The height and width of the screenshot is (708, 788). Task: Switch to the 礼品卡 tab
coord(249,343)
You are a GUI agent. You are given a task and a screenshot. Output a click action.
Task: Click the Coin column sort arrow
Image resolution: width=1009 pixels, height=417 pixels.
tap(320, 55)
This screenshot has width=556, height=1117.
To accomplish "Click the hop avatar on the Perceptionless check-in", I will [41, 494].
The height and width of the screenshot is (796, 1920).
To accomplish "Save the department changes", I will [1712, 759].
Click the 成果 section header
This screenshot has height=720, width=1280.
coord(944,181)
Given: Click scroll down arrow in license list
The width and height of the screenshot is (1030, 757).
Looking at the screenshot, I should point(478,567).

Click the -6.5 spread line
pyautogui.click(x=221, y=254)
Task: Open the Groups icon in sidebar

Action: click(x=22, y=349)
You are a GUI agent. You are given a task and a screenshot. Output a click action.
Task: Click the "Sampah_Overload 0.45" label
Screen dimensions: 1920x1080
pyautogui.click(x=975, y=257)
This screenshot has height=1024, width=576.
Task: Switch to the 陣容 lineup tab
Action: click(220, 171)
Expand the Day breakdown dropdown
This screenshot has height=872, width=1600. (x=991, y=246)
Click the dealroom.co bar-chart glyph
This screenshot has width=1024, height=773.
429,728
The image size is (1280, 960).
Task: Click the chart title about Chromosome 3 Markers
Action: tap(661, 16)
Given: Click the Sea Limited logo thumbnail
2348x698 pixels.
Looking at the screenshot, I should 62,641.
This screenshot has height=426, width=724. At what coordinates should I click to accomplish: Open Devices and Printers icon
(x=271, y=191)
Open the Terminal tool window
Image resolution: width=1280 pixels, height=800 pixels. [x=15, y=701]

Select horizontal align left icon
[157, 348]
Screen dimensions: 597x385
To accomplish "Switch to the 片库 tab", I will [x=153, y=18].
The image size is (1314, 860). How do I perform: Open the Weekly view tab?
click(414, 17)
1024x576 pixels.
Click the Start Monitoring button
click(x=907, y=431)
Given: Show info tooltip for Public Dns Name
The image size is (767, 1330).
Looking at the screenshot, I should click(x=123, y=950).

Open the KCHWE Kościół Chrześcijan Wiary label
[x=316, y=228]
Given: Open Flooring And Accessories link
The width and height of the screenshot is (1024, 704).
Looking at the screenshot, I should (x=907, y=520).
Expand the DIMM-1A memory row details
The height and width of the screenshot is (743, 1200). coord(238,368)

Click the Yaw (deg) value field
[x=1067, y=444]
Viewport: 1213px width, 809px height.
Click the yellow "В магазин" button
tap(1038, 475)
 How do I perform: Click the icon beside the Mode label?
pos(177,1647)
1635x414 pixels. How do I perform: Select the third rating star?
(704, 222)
■ ■ ■
WORK INSTRUCTIONS:
Everything in the data above must be reproduced exactly.

SOLUTION BELOW:
The height and width of the screenshot is (708, 788). Task: Switch to the 礼品卡 tab
coord(249,343)
You are a GUI agent. You are given a task and a screenshot. Output a click action.
Task: Click the Coin column sort arrow
Image resolution: width=1009 pixels, height=417 pixels.
tap(320, 55)
This screenshot has width=556, height=1117.
To accomplish "Click the hop avatar on the Perceptionless check-in", I will [41, 494].
The height and width of the screenshot is (796, 1920).
To accomplish "Save the department changes", I will [1712, 759].
Click the 成果 section header
This screenshot has height=720, width=1280.
coord(944,181)
Given: Click scroll down arrow in license list
The width and height of the screenshot is (1030, 757).
Looking at the screenshot, I should point(478,567).

Click the -6.5 spread line
pyautogui.click(x=221, y=254)
Task: Open the Groups icon in sidebar

Action: click(x=22, y=349)
You are a GUI agent. You are given a task and a screenshot. Output a click action.
Task: Click the "Sampah_Overload 0.45" label
Screen dimensions: 1920x1080
pyautogui.click(x=975, y=257)
This screenshot has height=1024, width=576.
Task: Switch to the 陣容 lineup tab
Action: click(220, 171)
Expand the Day breakdown dropdown
This screenshot has height=872, width=1600. (x=991, y=246)
Click the dealroom.co bar-chart glyph
This screenshot has width=1024, height=773.
429,728
The image size is (1280, 960).
Task: Click the chart title about Chromosome 3 Markers
Action: tap(661, 16)
Given: Click the Sea Limited logo thumbnail
2348x698 pixels.
Looking at the screenshot, I should 62,641.
This screenshot has height=426, width=724. At what coordinates should I click to accomplish: Open Devices and Printers icon
(x=271, y=191)
Open the Terminal tool window
Image resolution: width=1280 pixels, height=800 pixels. [x=15, y=701]

Select horizontal align left icon
[157, 348]
Screen dimensions: 597x385
To accomplish "Switch to the 片库 tab", I will [x=153, y=18].
The image size is (1314, 860). How do I perform: Open the Weekly view tab?
click(414, 17)
1024x576 pixels.
Click the Start Monitoring button
click(x=907, y=431)
Given: Show info tooltip for Public Dns Name
The image size is (767, 1330).
Looking at the screenshot, I should click(x=123, y=950).

Open the KCHWE Kościół Chrześcijan Wiary label
[x=316, y=228]
Given: Open Flooring And Accessories link
The width and height of the screenshot is (1024, 704).
Looking at the screenshot, I should (x=907, y=520).
Expand the DIMM-1A memory row details
The height and width of the screenshot is (743, 1200). coord(238,368)

Click the Yaw (deg) value field
[x=1067, y=444]
Viewport: 1213px width, 809px height.
Click the yellow "В магазин" button
tap(1038, 475)
 How do I perform: Click the icon beside the Mode label?
pos(177,1647)
1635x414 pixels. How do I perform: Select the third rating star?
(704, 222)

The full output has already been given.